PGE2 protects against heart failure through inhibiting TGF-β1 synthesis in cardiomyocytes and crosstalk between TGF-β1 and GRK2

Inflammation plays a central role in the development of heart failure. Prostaglandin E2 (PGE2) is a key mediator of the inflammatory process in the cardiovascular system. However, the role of PGE2 in heart failure is complex and controversial. A recent report suggested that PGE2 inhibits acute β adrenergic receptor (β-AR) stimulation-enhanced cardiac contractility. The aim of this study was to characterize the influence of PGE2 on chronic β-AR stimulation-induced heart failure.

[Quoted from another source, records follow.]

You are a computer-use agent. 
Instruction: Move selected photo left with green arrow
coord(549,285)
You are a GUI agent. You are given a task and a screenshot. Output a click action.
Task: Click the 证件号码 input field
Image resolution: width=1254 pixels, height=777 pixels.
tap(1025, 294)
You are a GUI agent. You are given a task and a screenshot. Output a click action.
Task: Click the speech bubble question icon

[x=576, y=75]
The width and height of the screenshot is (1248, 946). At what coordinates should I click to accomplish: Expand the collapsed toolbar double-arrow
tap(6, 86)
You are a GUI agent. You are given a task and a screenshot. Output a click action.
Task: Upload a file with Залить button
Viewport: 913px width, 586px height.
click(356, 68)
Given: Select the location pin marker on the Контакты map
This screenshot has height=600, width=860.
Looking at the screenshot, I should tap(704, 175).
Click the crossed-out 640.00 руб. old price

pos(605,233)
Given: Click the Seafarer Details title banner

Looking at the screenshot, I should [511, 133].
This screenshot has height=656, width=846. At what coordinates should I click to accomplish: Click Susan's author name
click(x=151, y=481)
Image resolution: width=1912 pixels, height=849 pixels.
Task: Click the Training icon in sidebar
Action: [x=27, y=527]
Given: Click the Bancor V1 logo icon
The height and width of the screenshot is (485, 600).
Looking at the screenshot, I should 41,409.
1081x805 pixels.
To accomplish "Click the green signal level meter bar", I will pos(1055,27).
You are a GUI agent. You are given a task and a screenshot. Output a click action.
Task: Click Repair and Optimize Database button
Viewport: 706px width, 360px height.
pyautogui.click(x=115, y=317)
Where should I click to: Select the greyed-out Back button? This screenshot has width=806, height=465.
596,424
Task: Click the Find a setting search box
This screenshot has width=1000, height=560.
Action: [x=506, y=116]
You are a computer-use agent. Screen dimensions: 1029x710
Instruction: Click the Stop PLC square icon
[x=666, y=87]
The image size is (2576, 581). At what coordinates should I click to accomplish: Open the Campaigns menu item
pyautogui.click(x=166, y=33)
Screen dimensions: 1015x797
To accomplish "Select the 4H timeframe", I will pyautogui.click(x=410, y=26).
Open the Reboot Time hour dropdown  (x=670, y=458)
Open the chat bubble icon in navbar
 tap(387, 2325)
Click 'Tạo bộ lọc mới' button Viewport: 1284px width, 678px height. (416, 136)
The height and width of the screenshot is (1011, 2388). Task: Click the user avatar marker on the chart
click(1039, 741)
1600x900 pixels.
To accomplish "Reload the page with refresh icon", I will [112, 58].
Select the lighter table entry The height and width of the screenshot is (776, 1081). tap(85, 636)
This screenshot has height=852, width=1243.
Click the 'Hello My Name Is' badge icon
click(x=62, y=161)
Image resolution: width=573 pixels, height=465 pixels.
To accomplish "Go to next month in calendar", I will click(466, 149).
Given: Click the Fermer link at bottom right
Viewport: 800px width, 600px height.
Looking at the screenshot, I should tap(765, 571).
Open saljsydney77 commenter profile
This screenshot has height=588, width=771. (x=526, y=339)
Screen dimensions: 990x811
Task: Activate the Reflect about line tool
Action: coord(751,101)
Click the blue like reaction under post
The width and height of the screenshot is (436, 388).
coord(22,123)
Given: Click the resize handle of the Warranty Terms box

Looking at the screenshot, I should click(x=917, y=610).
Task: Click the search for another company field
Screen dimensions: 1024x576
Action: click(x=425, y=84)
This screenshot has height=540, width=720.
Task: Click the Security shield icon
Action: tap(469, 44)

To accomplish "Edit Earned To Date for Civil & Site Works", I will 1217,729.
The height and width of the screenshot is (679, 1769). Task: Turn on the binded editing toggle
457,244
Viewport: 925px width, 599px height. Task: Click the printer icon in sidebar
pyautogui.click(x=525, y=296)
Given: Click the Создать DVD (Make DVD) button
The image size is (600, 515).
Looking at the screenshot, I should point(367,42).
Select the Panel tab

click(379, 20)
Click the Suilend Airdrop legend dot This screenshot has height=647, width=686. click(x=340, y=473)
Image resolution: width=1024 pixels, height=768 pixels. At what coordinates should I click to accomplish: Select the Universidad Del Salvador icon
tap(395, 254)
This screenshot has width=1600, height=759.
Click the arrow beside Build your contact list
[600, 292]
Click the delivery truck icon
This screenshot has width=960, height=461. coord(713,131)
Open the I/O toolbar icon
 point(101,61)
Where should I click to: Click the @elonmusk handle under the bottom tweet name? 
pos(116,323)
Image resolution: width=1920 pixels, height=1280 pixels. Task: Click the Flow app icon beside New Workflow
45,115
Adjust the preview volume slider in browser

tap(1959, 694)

Male C57BL/6 J mice received isoproterenol (ISO) or vehicle for 4 weeks. PGE2 significantly reversed ISO-induced cardiac contractile dysfunction and remodeling. Mechanically, ventricular myocytes were found to be an important source of TGF-β1 in ISO-model and PGE2 ablated TGF-β1 synthesis in cardiomyocytes through inhibition of β-AR activated PKA-CREB signaling. Furthermore, PGE2 significantly suppressed TGF-β1-GRK2 crosstalk-induced pro-hypertrophy and pro-fibrotic signaling in cardiomyocytes and cardiac fibroblasts, respectively. Pharmacological inhibition of GRK2 also attenuated contractile dysfunction and cardiac hypertrophy and fibrosis in ISO-model. These studies elucidate a novel mechanism by which PGE2 reduces TGF-β1 synthesis and its downstream signaling in heart failure and identify PGE2 or TGF-β1-GRK2 crosstalk as plausible therapeutic targets for preventing or treating heart failure induced by chronic β-AR stimulation.